Exercise objective » In the rows below, replace every occurrence of "Open the" with "Activate the" and reproduce the rows with everything else unchanged.

Some rows:
============

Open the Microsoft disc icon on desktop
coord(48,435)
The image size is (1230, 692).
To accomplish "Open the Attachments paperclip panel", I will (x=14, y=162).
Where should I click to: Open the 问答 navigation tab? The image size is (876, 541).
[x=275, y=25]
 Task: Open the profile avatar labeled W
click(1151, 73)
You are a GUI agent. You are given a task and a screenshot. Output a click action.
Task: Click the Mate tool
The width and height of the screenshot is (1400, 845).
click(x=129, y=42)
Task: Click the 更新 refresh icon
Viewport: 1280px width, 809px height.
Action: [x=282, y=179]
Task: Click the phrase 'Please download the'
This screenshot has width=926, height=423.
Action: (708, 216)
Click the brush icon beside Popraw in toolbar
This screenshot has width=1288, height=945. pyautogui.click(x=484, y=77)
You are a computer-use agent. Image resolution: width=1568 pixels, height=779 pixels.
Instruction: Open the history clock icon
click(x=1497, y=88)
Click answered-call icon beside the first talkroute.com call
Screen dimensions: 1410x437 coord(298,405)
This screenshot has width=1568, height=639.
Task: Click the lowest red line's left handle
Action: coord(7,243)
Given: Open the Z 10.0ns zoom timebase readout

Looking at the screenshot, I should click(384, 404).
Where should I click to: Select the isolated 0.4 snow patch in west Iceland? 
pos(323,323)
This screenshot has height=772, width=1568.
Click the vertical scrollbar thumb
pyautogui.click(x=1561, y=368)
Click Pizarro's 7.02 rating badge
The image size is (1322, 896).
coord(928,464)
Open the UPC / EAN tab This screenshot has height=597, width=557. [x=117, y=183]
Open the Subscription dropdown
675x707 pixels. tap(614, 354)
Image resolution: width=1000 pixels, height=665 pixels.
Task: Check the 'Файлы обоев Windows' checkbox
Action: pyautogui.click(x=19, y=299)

============

Correct output »
Activate the Microsoft disc icon on desktop
coord(48,435)
The image size is (1230, 692).
To accomplish "Activate the Attachments paperclip panel", I will (x=14, y=162).
Where should I click to: Activate the 问答 navigation tab? The image size is (876, 541).
[x=275, y=25]
 Task: Activate the profile avatar labeled W
click(1151, 73)
You are a GUI agent. You are given a task and a screenshot. Output a click action.
Task: Click the Mate tool
The width and height of the screenshot is (1400, 845).
click(x=129, y=42)
Task: Click the 更新 refresh icon
Viewport: 1280px width, 809px height.
Action: [x=282, y=179]
Task: Click the phrase 'Please download the'
This screenshot has width=926, height=423.
Action: (708, 216)
Click the brush icon beside Popraw in toolbar
This screenshot has width=1288, height=945. pyautogui.click(x=484, y=77)
You are a computer-use agent. Image resolution: width=1568 pixels, height=779 pixels.
Instruction: Activate the history clock icon
click(x=1497, y=88)
Click answered-call icon beside the first talkroute.com call
Screen dimensions: 1410x437 coord(298,405)
This screenshot has width=1568, height=639.
Task: Click the lowest red line's left handle
Action: coord(7,243)
Given: Activate the Z 10.0ns zoom timebase readout

Looking at the screenshot, I should click(384, 404).
Where should I click to: Select the isolated 0.4 snow patch in west Iceland? 
pos(323,323)
This screenshot has height=772, width=1568.
Click the vertical scrollbar thumb
pyautogui.click(x=1561, y=368)
Click Pizarro's 7.02 rating badge
The image size is (1322, 896).
coord(928,464)
Activate the UPC / EAN tab This screenshot has height=597, width=557. [x=117, y=183]
Activate the Subscription dropdown
675x707 pixels. tap(614, 354)
Image resolution: width=1000 pixels, height=665 pixels.
Task: Check the 'Файлы обоев Windows' checkbox
Action: pyautogui.click(x=19, y=299)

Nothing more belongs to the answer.